How does the type inference algorithm resolve guarded equations?

Question

I tried to find out how Haskell is able to resolve types from a guarded equation where no type is specified through the web.

Like in e.g. following function definition, ghci is able to resolve the type and tells me exactly what it is.

fun a b c
| a == c = b
| b < 0 = a+b
| otherwise = c

How does it do this? I know how this works for if-then-else constructs (basically: start with generic version, add constraints) but I am wondering which extra steps are needed here?

Answer 1

fun has three arguments and a result. So initially the compiler assumes they might each be a different type:

fun :: alpha -> beta -> gamma -> delta         -- the type vars are placeholders

Ignoring the guards, look at the rhs result of the equations: they each must be type delta. So set up a series of type-level equations from the term-level equations. Use ~ between types to say they must be the same.

• The first equation has result b, so b's type must be same as the result, i.e. beta ~ delta.
• The third equation has result c, so c's type must be the same as the result, gamma ~ delta.
• The second equation has rhs + operator :: Num a => a -> a -> a. We'll come back to the Num a =>. This is saying + has two arguments and a result, all of which are same type. That type is the result of fun's rhs so must be delta. The second arg to + is b, so b's type must be same as the result, beta ~ delta. We already had that from the first equation, so this is just confirming consistency.
• The first arg to + is a, so a's type must be same again, alpha ~ delta.

We have alpha ~ beta ~ gamma ~ delta. So go back to the initial signature (which was as general as possible), and substitute equals for equals:

fun :: (constraints) => alpha -> alpha -> alpha -> alpha

Constraints

Pick those up on the fly from the operators.

• We already saw Num because of operator +.
• The first equation's a == c gives us Eq.
• The second equation's b < 0 gives us Ord.
• Actually the appearance of 0 gives us another Num, because 0 :: Num a => a, and < :: Ord a => a -> a -> Bool IOW the arguments to < must be same type and same constraints.

So pile up those constraints at the front of fun's type, eliminating duplicates

fun :: (Num alpha, Eq alpha, Ord alpha) => alpha -> alpha -> alpha -> alpha

Is that what you're favourite compiler is telling you? It's probably using type variable a rather than alpha. It's probably not showing Eq alpha.

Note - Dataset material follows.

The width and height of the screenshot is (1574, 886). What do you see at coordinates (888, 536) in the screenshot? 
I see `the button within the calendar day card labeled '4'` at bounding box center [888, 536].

Eliminating unnecessary superclass constraints

Main> :i Ord
...
class Eq a => Ord a where
...

The Eq a => is telling every Ord type must come with an Eq already. So in giving the signature for fun, the compiler is assuming away its Eq.

fun :: (Num a, Ord a) => a -> a -> a -> a

QED

Answer 2

fun a b c
| a == c = b
| b < 0 = a+b
| otherwise = c

Is it clear how this translates to if/else?

fun a b c
 = if a == c
      then b
      else if b < 0
             then a+b
             else c

And if we add some human-readable annotations:

fun a b c      -- Start reasoning with types of `a`, `b`, `c`, and `result :: r`
 = if a == c   -- types `a` and `c` are equal,  aka `a ~ c`.  Also `Eq a, Eq c`.
      then b   -- types `b ~ r`
      else if b < 0   -- `Num b, Ord b`
             then a+b -- `a ~ b ~ r` and `Num a, Num b`
             else c   -- `c ~ r`

If you take all these facts together the type boils down pretty quickly.

a ~ b ~ r  and c ~ r

So we know there's actually only one type which we'll just call a and rename all the other types variables in the facts.

Num a, Eq a, Ord a

As a small cognitive savings we know Ord implies Eq so we can end up with constraints Num a, Ord a.

All that swept the mechanics - leveraging of implications such as (==) t1 t2 ~~> t1 = t2 - under the rug but hopefully in an acceptable fashion.